• **Written request**: Copy out the records below word for word, starting at the line that contains "Deactivate Jueves 09:00 AM reservation cell" and ending at the line that contains "Screen dimensions: 1568x596", including both of those lines.

• **Entries**:

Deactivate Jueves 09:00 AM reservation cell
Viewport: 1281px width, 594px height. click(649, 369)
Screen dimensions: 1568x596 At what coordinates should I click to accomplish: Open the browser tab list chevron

---

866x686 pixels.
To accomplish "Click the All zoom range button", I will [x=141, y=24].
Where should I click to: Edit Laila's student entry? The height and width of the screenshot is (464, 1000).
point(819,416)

---

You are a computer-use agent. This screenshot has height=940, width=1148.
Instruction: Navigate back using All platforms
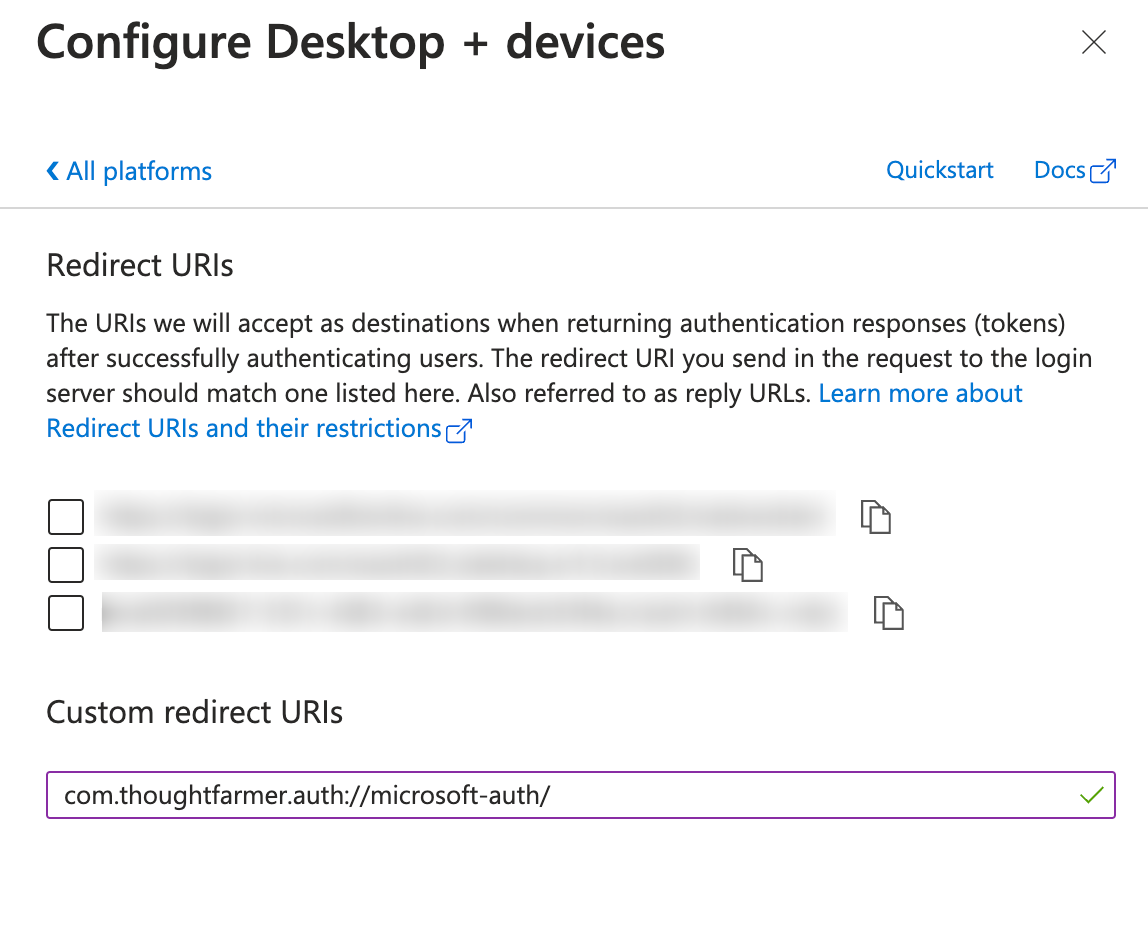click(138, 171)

• **Completed exercise**:
Deactivate Jueves 09:00 AM reservation cell
Viewport: 1281px width, 594px height. click(649, 369)
Screen dimensions: 1568x596 At what coordinates should I click to accomplish: Open the browser tab list chevron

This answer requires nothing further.